(Collected data entries)
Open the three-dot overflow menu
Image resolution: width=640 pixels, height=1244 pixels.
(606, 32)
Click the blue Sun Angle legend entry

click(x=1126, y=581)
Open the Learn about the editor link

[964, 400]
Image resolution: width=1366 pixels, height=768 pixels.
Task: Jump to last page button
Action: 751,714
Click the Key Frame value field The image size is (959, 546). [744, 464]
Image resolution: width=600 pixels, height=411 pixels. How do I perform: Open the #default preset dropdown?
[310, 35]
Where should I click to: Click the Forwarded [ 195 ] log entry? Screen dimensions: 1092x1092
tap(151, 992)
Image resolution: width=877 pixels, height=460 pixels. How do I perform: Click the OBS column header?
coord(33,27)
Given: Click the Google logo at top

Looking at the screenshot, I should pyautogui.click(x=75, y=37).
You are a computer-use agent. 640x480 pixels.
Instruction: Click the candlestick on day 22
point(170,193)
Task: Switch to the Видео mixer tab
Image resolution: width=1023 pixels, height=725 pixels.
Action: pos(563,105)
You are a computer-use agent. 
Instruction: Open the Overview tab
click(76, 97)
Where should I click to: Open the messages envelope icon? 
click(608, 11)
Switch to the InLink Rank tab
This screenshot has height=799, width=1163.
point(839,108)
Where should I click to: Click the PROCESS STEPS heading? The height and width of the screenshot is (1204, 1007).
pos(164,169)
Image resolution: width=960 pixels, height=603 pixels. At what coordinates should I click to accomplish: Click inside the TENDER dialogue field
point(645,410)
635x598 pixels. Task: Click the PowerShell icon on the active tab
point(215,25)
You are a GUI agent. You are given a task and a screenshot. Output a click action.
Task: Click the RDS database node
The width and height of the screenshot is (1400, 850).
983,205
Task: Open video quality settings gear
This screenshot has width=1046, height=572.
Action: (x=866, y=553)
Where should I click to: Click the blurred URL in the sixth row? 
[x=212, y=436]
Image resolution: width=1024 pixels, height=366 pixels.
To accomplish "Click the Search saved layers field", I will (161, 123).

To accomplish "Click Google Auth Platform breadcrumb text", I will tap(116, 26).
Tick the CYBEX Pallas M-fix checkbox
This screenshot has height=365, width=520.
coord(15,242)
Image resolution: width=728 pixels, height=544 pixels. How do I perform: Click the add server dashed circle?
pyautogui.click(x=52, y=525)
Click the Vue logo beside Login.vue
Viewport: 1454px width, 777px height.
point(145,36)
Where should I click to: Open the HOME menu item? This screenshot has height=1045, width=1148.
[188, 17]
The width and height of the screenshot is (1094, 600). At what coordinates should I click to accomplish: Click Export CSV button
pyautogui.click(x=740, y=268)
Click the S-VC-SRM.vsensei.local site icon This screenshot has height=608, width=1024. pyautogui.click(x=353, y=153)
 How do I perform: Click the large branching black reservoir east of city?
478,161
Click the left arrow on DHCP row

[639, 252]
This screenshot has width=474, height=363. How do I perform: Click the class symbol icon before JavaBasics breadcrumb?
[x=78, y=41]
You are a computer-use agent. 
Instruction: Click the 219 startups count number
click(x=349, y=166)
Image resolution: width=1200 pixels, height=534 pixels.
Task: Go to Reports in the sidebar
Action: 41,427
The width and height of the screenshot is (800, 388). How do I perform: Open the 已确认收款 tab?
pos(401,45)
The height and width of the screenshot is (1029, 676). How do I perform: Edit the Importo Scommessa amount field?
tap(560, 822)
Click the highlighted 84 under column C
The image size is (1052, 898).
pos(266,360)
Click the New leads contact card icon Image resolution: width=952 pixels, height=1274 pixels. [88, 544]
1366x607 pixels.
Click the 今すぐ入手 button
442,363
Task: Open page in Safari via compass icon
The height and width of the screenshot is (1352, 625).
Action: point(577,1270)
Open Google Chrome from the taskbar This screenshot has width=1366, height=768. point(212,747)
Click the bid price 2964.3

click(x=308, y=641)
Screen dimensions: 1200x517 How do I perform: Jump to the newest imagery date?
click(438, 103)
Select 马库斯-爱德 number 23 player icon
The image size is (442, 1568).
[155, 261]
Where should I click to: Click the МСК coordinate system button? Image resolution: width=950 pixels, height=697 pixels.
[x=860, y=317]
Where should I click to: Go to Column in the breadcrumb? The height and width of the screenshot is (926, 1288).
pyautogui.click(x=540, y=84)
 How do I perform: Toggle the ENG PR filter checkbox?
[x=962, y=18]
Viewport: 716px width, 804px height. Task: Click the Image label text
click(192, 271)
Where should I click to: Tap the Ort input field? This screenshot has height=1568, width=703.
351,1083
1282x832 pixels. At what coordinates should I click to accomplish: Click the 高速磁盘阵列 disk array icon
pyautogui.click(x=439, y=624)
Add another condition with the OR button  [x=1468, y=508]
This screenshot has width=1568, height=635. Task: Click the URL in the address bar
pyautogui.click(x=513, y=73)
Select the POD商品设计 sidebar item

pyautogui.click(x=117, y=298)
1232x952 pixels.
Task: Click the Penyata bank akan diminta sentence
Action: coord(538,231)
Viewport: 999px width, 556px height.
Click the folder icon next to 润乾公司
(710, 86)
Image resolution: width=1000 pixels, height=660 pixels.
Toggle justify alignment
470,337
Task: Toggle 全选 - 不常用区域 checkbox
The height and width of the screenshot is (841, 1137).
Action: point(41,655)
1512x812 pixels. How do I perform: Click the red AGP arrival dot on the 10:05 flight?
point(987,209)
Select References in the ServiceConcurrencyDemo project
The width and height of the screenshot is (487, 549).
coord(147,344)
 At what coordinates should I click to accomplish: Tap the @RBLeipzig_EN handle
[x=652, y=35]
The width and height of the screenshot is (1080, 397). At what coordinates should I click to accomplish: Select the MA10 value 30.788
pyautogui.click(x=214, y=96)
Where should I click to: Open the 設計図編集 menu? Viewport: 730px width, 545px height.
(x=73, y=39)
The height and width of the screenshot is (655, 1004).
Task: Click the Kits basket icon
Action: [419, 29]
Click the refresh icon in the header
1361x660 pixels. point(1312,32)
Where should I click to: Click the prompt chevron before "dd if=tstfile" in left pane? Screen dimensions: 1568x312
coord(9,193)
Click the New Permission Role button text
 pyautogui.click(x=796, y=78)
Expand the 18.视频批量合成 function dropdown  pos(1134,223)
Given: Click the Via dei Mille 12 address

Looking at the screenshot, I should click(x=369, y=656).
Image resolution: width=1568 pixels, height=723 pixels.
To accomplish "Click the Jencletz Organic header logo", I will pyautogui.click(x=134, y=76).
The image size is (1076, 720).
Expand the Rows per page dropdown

DIRECTIONS
How many lines in the entries include the string "Switch"? Answer with the number alone.

WRITTEN RESPONSE
2